Thankfully the Florida woman had another constant in her life: her husband, Jamie.
A coffee shop worker who dreamed of directing films, Jamie was better for Katie’s anxiety than anything else. As she explained during a recent CreativeMornings lecture series, “he talked me off the ledge when I was overwhelmed, he gave me a million reasons to laugh and smile… He was my number one fan, even when I felt like I was acting crazy.”
But on February 4, 2017, one mile from the finish line of his second-ever half-marathon, Jamie collapsed and died. Katie and his loved ones would later learn that he suffered from a rare heart condition that would have been almost impossible to detect before the event. He was just 32 years old.
It was then that Katie’s anxiety collided with something similarly crippling: grief. Yet as she shares in a Q&A with Mamamia below, it’s through Jamie’s loss that she has finally learned how to manage her anxiety and start living again.
Tell us about your relationship with Jamie. What was it like to be with him?
He was the best husband — incredibly supportive, loving and always looking for ways to improve. We had a wonderful relationship that was built on a tonne of communication, love, respect and laughter.
At the time of Jamie’s death we had been married for eight years and were in the process of adopting a baby. He was super excited about becoming a parent; we talked about it all the time.

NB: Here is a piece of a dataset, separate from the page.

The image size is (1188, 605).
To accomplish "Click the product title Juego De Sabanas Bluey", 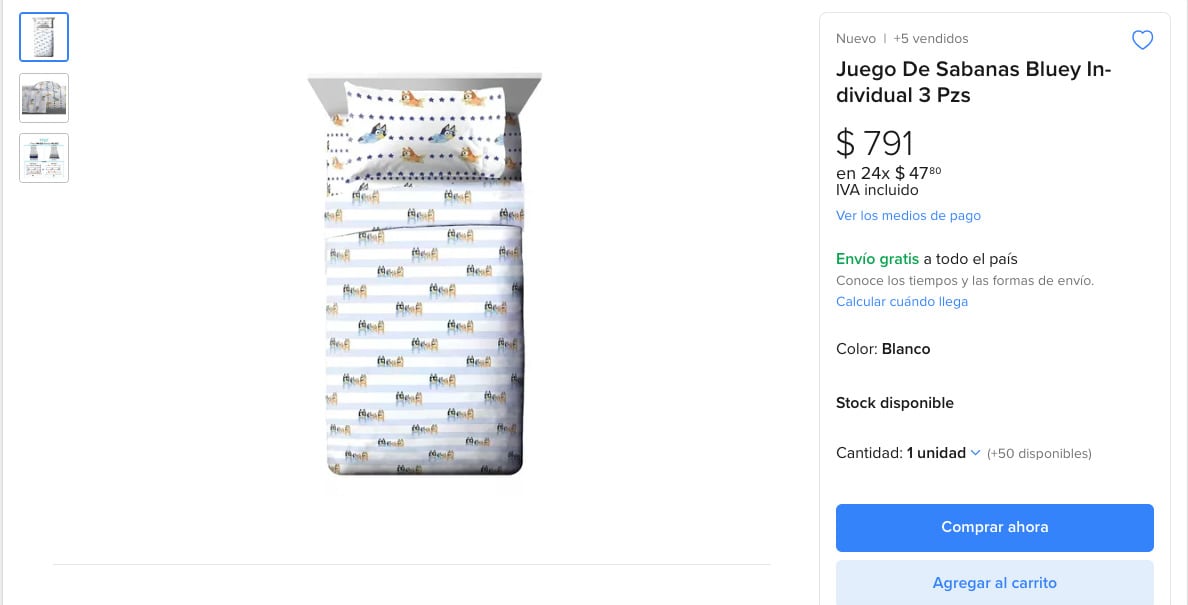I will point(973,82).
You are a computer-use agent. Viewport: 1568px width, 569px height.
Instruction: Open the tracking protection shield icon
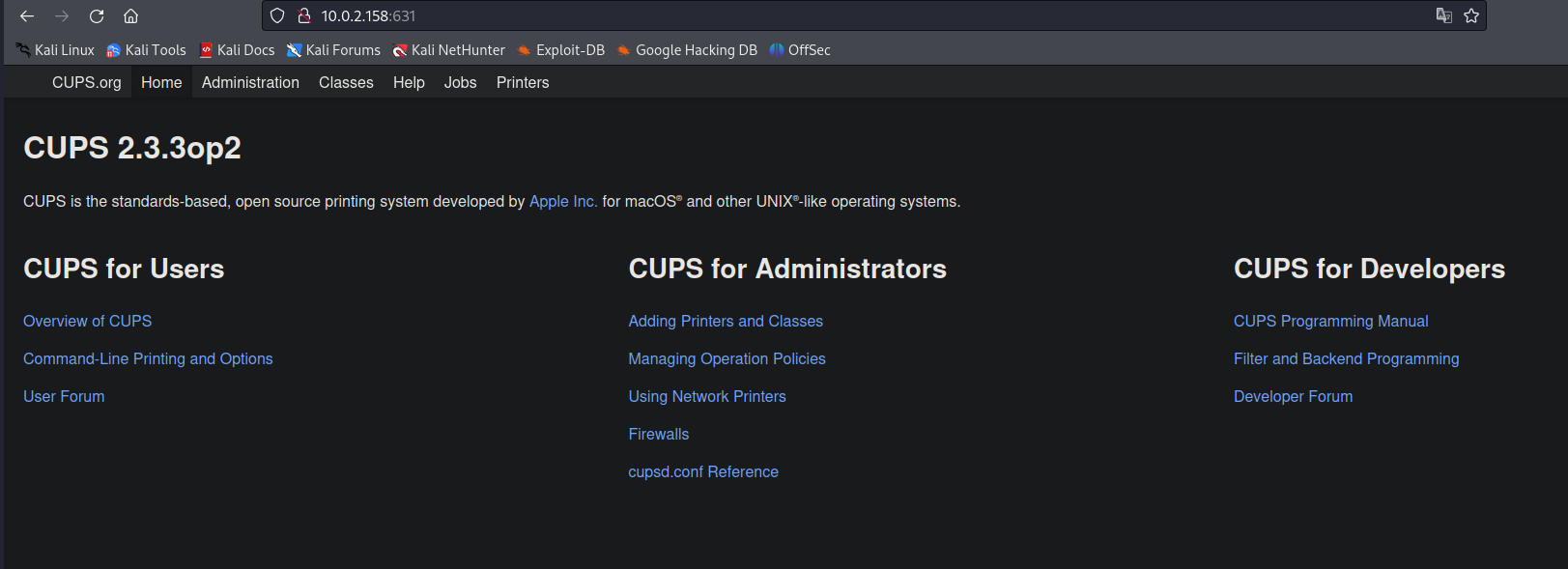coord(277,15)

He would have been an incredible dad.
How has your experience of anxiety changed since his death?
When my anxiety was really bad a few years back, Jamie was my rock. He was great at helping me break down big things when I got overwhelmed, and could spot an oncoming panic attack a mile away. He would suggest things like bubble baths, walking our dog together, or watching a mindless movie. He was the best at helping me turn off my brain when it was running a mile a minute.
So you’d expect that when Jamie died, I’d be a total wreck. And I am, in a lot of ways, but not as much when it comes to anxiety.
When Jamie died, it was like something in my brain clicked and I finally realised that I could practice all those lessons that he taught me over the years. Now when I get overwhelmed or extra hard on myself, I try to stop and channel Jamie. What would he do for me in that moment? How would he talk to me?